© Sektorel 2021

L’ORÉAL Türkeyi’nin Bugüne Kadar Ülkemizden Tam 116 Bilim Kadınını Desteklediği Bilim Kadınları İçin Programı Türkiye’de 20. Yılında

ÇÜNKÜ DÜNYANIN BİLİME, BİLİMİN KADINLARA İHTİYACI VAR.

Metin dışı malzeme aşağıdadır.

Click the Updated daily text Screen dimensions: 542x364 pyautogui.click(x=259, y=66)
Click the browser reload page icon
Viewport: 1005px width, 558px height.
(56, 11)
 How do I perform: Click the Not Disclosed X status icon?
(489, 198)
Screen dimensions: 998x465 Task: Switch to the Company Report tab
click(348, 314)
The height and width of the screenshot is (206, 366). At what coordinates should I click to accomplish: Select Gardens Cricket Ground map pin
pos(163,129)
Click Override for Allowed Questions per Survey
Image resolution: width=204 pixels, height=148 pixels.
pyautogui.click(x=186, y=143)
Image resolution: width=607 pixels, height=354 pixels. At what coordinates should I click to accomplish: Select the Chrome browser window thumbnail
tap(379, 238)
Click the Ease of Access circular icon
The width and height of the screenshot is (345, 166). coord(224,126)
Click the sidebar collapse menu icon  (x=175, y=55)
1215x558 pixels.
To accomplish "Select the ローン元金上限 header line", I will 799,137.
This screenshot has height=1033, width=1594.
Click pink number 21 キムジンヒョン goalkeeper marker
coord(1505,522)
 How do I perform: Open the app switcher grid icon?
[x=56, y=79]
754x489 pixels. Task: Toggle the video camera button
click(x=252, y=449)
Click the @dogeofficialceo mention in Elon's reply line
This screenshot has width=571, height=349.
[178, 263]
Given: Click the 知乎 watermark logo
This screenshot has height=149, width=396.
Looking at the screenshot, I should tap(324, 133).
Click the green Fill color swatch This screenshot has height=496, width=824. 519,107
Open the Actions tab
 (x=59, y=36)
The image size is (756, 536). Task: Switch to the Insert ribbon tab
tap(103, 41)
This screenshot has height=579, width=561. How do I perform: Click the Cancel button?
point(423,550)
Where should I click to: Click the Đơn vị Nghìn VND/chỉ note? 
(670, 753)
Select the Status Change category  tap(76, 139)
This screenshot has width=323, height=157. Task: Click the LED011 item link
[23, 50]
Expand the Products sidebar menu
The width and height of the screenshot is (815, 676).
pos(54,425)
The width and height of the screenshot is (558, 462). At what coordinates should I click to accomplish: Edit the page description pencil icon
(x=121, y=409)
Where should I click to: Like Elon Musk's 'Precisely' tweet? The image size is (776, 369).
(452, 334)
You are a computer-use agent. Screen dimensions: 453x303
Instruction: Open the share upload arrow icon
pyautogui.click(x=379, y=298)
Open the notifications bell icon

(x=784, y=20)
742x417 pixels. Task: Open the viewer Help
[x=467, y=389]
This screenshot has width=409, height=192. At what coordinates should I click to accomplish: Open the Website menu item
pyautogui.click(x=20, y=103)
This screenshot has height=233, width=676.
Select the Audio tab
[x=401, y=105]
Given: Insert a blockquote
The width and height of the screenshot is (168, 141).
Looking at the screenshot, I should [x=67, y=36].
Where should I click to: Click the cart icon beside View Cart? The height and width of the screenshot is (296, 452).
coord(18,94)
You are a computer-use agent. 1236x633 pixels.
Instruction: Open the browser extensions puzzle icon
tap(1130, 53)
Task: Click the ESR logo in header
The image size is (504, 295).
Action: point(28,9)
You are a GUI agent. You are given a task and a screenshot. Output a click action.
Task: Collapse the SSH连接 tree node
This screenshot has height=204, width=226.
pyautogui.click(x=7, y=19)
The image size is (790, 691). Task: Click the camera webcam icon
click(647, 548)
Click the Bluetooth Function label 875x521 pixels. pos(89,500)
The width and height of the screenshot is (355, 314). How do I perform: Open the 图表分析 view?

ŞİMDİ HER ZAMANKİNDEN DAHA FAZLA!

 

L’Oréal Türkiye “Bilim Kadınları İçin” programını UNESCO Türkiye Milli Komisyonu iş birliğiyle tam 20 yıldır; bilimde cinsiyet eşitliğini desteklemek, kadınların bilime olan katkısını teşvik etmek, genç ve yetenekli bilim kadınlarımızın başarılarını taçlandırarak daha fazla tanınmalarını sağlamak amacıyla hayata geçiriyor.

 

Programın 20. yılında; kapsamlı ve yenilikçi projeleriyle gelecek vadeden, ilham veren çalışmalarıyla bilimin gelişmesine katkı sağlayan genç ve yetenekli 4 bilim kadını ödüle layık görüldü ve her biri, bilimsel araştırmalarında kullanmak üzere 

120.000 TL destek almaya hak kazandı.

 

Gelecek nesiller için rol modeller oluşturmayı amaçlayan “Bilim Kadınları İçin” programının Türkiye’deki 20. yılı; L’Oréal Türkiye Genel Müdürü Sinem Sandıkçı Gökçen, UNESCO Türkiye Milli Komisyonu Başkanı Prof. Dr. M. Öcal Oğuz, yazar ve oyuncu Gülse Birsel’in katıldığı çok özel bir lansmanla kutlandı. Lansmanın sunuculuğunu yazar ve seslendirme sanatçısı Yekta Kopan üstlendi. 

 

Günümüzde dünya çok hızlı bir şekilde ve pek çok yönüyle değişiyor. İnsanlık, tahmin edilemeyecek ani gelişmelerle yüzleşmek durumunda kalırken, global olarak tüm dünya sosyo-ekonomik, çevresel ve toplumsal anlamda zorlu sınavlardan geçiyor. Bu olağanüstü koşullarda artık hepimiz çok iyi biliyoruz ki bilim insanlarına ve bilimsel araştırmalara her zamankinden daha fazla ihtiyacımız var.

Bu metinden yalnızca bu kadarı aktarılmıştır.